直ぐに腕を解くと今度は、僕をすごい形相で睨み、「この中国野郎引っ込んでろ!」と怒鳴った。


次の瞬間、僕の頭から血の気がうせるのが自分で分かった。


こちらに来て何度、この中国人という言葉を聴いただろう。

中国人という言葉は、国籍による中国人だけではなく、一般的に東洋人全体を指している。所謂「黄色人種」、黄色をさす、「アマリーリョ」の代わりに、彼らが使う言葉だ。


この言葉を聴くたび、「僕は中国人じゃない!」と怒りと、「結局彼にとっては僕が日本人でも中国人でもどうでも言いことなんだ」という複雑な気持ちになる。


この言葉がはじめて僕が体験した「人種差別」だった。


ホルへの口から「中国野郎」という言葉を聞いた瞬間、僕は生まれて初めて、心の底から殺意を感じた。


次の瞬間、ホルへの拳が目の前に迫るのをスローモーションの様に僕は見た。

「殴られる」と人事の様に思った瞬間。


ホルへの体が揺れ、拳が僕の顔をそれた。


アンヘラがホルへに体当たりしたからだった。


その瞬間、ホルへはバランスをくずしそうになり、何が起こったかわからない表情を浮かべたかと思うと、アンヘラを突き飛ばした。


彼女はイスにぶつかったが、踏みとどまった。


ホルへは、僕と、アンヘラを交互に見つめた後、まだそのままだった握りこぶしを凝視した後、アンヘラを連れて家から出て行った。

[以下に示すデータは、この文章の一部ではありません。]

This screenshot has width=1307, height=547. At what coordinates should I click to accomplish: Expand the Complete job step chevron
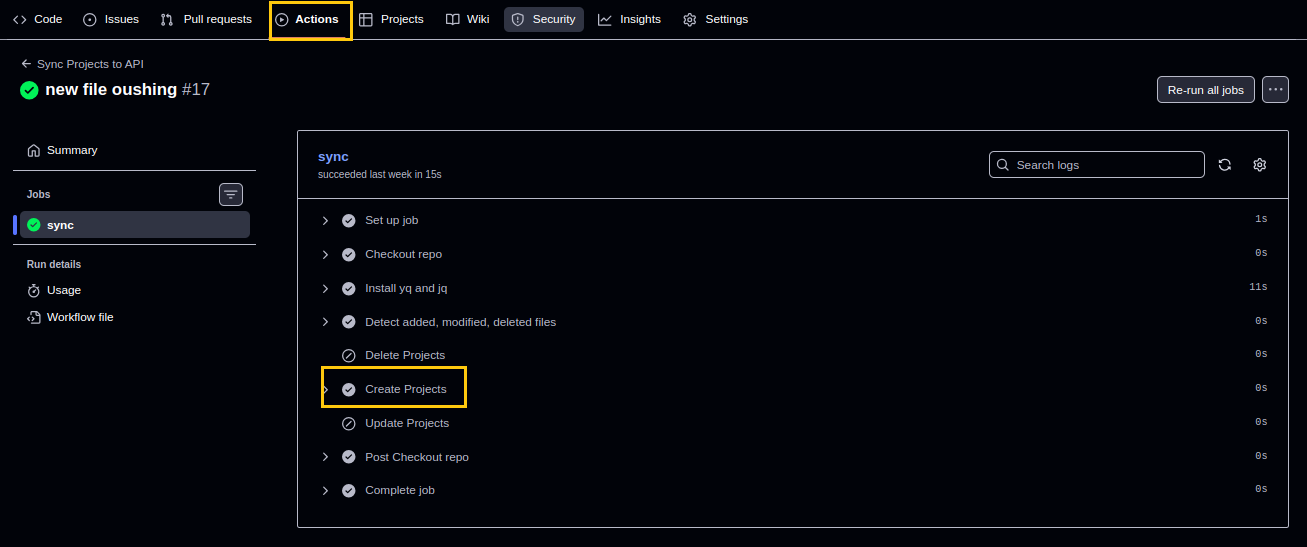point(325,491)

台所の床には、陶器製の果物皿の破片が落ちたリンゴとバナナと一緒に散らばっていた。


僕はそれを片付けながら、無性に悔しい気持ちで涙が出そうだった。

そして、僕は、その夜、その家を出て行く決心をした。



日本には、もう80年代から90年代初めにクライマックスを迎えたキラメク、バブル時代はもう来ないかもしれません。

でも、バブル時代を経験した世代は、いつも、せつない気持ちでその時代を思い出しているのです。